O congresso do PS do próximo fim de semana aparece muito como momento de lançamento do partido para as eleições autárquicas. O que espera do congresso? Esse lançamento ou algo mais?

Espero que este congresso vá muito para além do lançamento da campanha autárquica, essa já está a decorrer. Acho que o congresso será sobretudo a reafirmação de uma estratégia do PS para as autárquicas, mas sobretudo para esta legislatura e para os próximos anos ao nível nacional. Espero, por exemplo, que fique absolutamente claro a forma, o tempo, o caminho para se avançar com a regionalização.
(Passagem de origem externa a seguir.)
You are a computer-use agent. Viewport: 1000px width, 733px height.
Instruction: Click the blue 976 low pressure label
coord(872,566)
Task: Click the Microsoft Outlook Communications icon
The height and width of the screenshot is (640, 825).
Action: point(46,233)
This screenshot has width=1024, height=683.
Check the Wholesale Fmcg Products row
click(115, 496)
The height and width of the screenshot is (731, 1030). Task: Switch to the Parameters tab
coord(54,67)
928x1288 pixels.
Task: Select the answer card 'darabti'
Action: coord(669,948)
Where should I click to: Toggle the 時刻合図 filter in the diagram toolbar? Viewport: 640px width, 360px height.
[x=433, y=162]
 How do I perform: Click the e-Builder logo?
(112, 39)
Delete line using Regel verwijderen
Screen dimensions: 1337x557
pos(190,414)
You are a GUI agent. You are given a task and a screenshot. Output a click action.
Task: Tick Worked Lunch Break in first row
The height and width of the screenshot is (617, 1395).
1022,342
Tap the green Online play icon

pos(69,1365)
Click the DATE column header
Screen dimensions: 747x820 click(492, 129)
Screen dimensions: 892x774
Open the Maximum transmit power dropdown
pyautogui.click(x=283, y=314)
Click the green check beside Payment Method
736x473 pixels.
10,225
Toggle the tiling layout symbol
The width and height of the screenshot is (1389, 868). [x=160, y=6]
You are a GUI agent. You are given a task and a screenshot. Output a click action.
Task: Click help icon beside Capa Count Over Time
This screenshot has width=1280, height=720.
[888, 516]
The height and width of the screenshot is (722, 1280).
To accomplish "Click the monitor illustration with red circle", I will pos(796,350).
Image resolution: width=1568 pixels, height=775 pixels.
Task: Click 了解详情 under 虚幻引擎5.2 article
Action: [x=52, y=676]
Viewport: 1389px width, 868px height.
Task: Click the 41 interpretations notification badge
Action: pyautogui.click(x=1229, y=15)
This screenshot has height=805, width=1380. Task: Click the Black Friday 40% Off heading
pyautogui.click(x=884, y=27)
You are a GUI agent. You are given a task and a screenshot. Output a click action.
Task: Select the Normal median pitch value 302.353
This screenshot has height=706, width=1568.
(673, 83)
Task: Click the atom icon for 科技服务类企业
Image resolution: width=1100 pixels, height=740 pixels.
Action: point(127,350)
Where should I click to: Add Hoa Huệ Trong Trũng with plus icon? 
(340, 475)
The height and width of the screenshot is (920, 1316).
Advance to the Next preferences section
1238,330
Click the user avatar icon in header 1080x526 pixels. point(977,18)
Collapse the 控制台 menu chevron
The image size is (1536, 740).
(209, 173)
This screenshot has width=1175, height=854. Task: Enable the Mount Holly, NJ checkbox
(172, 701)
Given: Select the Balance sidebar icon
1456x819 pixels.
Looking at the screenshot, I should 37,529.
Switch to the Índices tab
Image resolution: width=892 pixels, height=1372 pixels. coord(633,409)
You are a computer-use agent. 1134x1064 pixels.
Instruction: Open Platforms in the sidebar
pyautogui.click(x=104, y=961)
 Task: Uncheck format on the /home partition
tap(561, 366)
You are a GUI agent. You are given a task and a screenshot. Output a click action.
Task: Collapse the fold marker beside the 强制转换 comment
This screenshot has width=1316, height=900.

Na entrevista que deu recentemente ao “Expresso”, o primeiro-ministro remeteu para 2023 as suas decisões sobre continuar ou não a liderar o PS. No congresso da Batalha, há três anos, quando António Costa foi ao microfone avisar que ainda não tinha posto os papéis para a reforma, parece ter desacelerado um processo de sucessão. Este congresso será marcado pelo regresso dos candidatos à sucessão ou ainda não é o tempo para se falar disso?

Mas quem são os candidatos à sucessão? O que sei é que há muitos militantes dentro do PS – autarcas, dirigentes, deputados – e que eu saiba não está vedado a ninguém candidatar-se à sucessão de António Costa. Não é por se proclamar num ou noutro momento que somos candidatos à sucessão que isso irá acontecer.

Neste momento, o PS tem um primeiro-ministro e um secretário-geral que está a fazer um excelente trabalho, é reconhecido por todos. E qualquer um de nós se pode colocar nesse caminho.